Giordano Bruno

Giordano Bruno (1548–1600) was an Italian priest who adapted and expanded upon the astronomy of Copernicus. (You can find out more about Copernicus and the Scientific Revolution a little later.) In brief, the theory is heliocentric, meaning that the Earth was not the center of the universe. This theory, now a matter of fact, maintained that the Earth and the other planets revolved around the sun. This theory challenged the accepted belief that went back to ancient times and was an adamantine dogmatic doctrine of the Catholic Church. Of Copernicus, Galileo, and Bruno (the first two being more familiar names to modern readers), Bruno bore the brunt of the Church's formidable wrath.

Heliocentricism says that the sun is the center of the solar system and the Earth and other planets revolve around it.

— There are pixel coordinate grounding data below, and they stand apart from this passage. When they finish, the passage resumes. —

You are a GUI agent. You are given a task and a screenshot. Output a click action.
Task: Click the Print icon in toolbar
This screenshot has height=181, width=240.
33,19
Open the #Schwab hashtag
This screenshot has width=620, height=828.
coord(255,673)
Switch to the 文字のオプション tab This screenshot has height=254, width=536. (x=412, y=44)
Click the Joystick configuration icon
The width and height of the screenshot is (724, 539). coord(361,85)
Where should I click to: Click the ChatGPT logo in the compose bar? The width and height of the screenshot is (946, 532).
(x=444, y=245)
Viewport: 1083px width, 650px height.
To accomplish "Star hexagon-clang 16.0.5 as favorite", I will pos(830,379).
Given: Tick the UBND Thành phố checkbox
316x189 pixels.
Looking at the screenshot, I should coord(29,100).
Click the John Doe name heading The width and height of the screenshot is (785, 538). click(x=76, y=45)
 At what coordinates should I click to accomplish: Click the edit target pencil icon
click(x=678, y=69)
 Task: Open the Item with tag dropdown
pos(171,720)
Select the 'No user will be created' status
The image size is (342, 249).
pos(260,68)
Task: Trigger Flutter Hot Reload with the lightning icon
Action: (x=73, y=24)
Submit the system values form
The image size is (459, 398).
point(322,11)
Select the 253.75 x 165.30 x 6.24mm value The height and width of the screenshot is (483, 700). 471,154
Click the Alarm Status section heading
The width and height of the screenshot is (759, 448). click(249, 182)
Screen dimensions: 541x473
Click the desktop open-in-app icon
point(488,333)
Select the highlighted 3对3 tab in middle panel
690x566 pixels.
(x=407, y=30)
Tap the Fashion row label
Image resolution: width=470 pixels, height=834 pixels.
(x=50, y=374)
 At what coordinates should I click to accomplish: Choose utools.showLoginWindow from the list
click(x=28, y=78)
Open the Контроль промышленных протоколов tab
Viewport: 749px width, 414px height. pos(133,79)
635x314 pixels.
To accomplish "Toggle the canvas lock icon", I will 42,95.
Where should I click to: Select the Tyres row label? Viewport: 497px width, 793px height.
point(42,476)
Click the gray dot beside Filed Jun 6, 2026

This theory is now accepted as fact, but a few hundred years ago, you could have been burned at the stake for teaching it.

Though he was not part of the Protestant Reformation, Bruno was highly critical of Catholic dogma, a most dangerous view to be voiced in those days. In addition to the belief that the sun was the center of the solar system and the Earth and the other planets revolved around it, Bruno posited that there were an infinite number of solar systems supporting an infinite number of planets, many of which supported life, both like and unlike life on Earth.

A radical notion? It is the commonly accepted belief today. Both scientists and the public at large readily accept that we are very likely not alone in the vast universe.

Bruno's views on the cosmos are being validated by modern science. He was way ahead of his time, not a household name like the more famous Galileo, and there have been many attempts over the centuries to discredit him and dismiss him as simply a Renaissance magician. While it is true he had a great interest in magic, there was a scientific method to this magus. Bruno believed that there were more things in Heaven and Earth, as the poet said. There were unseen elements and untapped energies governing the cosmos that, if comprehended and perhaps even harnessed, could have world-transforming results. Unfortunately, there were established political and religions institutions who were quite cozy in their exalted and controlling status quo and who did not take kindly to the notion of a transformed world. Giordano Bruno was imprisoned by the Catholic Church, tortured, and eventually burned at the stake for his beliefs. Such was sadly and often the case for great thinkers who wanted to push the envelope of human knowledge and achievement.

Bruno's statement that someone who fancies himself a philosopher must be ready to doubt everything ranks up there along with Socrates's “Know thyself” and “An unexamined life is not worth living” as a cardinal rule for a philosopher to live by. It was later made better known by Descartes many decades later.